Below are my rough session notes from a session of Microsoft Hyper-V features. These are pretty much bullet point only though they cover the key areas. The only thing to keep in mind when reading this is that Hyper-V 2.0 will only be available with the release of W2K8 R2 which is slated to be released in Q1 2010. So a lot of those features which will bring Hyper-V more in line to what ESX is currently offering won’t unfortunately be available until then. Hyper-V 1.0 is still worth a look however and will no doubt continue to have a more expansive install-base.
Microsoft Hyper-V 2.0:
- Included with x64 W2K8 editions only.
- 64GB per VM
- 1TB per W2K8 server.
- Hardware Requirements:
- AMD-V or Intel VT
- >64 Hard disks per controllers.
- >12 network adapters per VM (each with own Mac address)
3 types of virtual switches:
- Private – no packets go out onto the wire.
- Internal – VM’s talk to themselves and the parent partition.
- External – goes out to the usual network.
Now with support for systems with 24 LPs and up to 192 running VM’s!
Upon installing the Hyper-V role the Hypervisor is installed and insert to run directly on the hardware. The Hypervisor is run upon the reboot after installing the Hyper-V role.
Traditionally – to access a network packet the VM needs to go via User mode to the Kernel mode to the Hypervisor and back.

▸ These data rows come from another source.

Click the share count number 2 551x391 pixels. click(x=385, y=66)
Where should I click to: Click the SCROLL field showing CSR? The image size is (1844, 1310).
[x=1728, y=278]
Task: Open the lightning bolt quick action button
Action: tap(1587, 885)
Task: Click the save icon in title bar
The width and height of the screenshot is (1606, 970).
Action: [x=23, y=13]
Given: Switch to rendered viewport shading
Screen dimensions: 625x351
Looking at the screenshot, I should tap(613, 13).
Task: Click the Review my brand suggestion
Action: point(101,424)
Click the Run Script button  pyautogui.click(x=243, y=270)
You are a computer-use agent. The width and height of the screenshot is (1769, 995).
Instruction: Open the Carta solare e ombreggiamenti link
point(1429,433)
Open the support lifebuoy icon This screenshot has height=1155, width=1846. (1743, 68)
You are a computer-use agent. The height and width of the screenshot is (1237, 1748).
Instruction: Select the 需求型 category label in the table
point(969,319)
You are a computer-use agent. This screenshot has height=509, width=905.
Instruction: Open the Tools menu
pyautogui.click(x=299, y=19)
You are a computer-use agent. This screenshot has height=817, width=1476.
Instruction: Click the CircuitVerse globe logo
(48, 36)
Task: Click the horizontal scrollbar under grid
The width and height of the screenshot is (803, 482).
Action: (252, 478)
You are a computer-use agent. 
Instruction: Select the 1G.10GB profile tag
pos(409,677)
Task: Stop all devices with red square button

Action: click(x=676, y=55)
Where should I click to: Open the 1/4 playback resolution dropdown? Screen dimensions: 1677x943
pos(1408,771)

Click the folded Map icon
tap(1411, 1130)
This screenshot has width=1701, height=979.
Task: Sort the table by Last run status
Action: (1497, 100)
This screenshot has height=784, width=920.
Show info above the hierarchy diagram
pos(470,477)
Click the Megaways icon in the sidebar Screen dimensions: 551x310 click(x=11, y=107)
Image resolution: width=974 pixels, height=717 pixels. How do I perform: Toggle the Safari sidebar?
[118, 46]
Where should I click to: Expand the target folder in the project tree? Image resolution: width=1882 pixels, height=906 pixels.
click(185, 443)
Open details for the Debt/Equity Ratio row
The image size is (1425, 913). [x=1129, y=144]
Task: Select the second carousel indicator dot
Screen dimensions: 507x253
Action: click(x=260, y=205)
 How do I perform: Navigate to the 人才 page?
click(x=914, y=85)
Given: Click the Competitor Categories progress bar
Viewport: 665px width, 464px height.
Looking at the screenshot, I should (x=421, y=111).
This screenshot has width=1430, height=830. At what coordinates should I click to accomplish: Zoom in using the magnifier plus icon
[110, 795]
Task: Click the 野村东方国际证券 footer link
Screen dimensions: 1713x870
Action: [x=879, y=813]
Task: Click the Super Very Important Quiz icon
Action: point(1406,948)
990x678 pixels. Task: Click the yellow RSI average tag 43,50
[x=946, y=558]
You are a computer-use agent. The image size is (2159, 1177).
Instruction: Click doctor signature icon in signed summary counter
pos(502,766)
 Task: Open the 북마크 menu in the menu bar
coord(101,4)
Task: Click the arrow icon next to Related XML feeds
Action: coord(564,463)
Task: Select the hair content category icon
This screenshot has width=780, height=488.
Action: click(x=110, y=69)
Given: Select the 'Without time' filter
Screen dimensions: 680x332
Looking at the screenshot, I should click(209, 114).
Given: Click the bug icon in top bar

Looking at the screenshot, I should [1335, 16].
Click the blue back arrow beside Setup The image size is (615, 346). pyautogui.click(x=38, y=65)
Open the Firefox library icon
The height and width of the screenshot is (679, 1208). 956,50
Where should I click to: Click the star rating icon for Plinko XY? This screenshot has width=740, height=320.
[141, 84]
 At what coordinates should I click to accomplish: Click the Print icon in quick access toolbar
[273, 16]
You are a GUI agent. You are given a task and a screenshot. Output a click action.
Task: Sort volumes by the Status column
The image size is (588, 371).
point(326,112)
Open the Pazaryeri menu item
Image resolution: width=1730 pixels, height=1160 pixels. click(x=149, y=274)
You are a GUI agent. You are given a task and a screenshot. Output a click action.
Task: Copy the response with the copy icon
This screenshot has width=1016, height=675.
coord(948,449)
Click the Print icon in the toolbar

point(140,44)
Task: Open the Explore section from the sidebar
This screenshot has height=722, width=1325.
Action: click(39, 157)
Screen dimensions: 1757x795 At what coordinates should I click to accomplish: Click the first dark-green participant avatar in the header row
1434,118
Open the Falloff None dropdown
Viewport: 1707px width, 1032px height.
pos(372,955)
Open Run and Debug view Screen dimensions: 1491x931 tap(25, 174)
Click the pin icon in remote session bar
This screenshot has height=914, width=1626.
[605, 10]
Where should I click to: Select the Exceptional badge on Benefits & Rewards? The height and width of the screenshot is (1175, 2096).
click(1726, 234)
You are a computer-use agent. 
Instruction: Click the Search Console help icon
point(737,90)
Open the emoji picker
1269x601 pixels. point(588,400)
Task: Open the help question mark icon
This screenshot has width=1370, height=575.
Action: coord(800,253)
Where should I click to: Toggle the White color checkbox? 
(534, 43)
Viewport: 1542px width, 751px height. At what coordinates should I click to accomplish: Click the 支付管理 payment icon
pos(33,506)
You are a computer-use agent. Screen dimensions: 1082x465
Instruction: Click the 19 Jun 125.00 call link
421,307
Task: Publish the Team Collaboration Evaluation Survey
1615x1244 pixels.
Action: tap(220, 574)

Now: In kernel mode. VSC makes request to VMBus that talks to VSP in parent partition that then in turn talks to the VM Drivers (also in the Parent Partition) in the Kernel Mode.
Xen Enabled Linux (eg: SuSe, etc) is not emulated.
Can run x86 and x64 VM’s
Supports up to 4 cores (SMP) per VM
HA provided via clustering.
BitLocker: Seamless, secure data encryption.
Live Backup: Volume Shadow Service Integration. Ensures that applications put them self into a state for backups.
Pass-through disk access for VM’s as opposed to using a VHD: Good for working with large datasets, eg: >300GB
Virtual Machine snapshots
New hardware sharing architecture (VSP/VSC.VMBus)
- Disk, networking, input, video
Robust networking: VLANs and NLB
Security – Isolation:
- No sharing of virtualized devices
- Seperate VMBus instance per VM to the parent
- No sharing of memory
- Each has its own address space – so no man-in-the-middle attack risk
- VMs cannot communicate with each other, except through traditional networking.
- Guests can’t perform DMA attacks because they’re never mapped to physical devices
- Guests cannot write to the hypervisor
- Parent partition cannot write to the hypervisor.
Two physical adapters at a minimum
- 1 x Management
- 1 x (or more) for VM traffic
- Dedicated NIC(s) for iSCSI
- Connect parent to back-end management network
If you want to PXE boot a VM you need to use the ‘legacy’ NIC.
Always ensure that the ‘Synthetic’ device drivers are installed and not the ‘Emulated’ device drivers as these are much slower.
Tip: When creating W2K3 template VM’s ensure that it is created with dual processor HAL as even if running on a single CPU VM it is compatible – but not the other way around.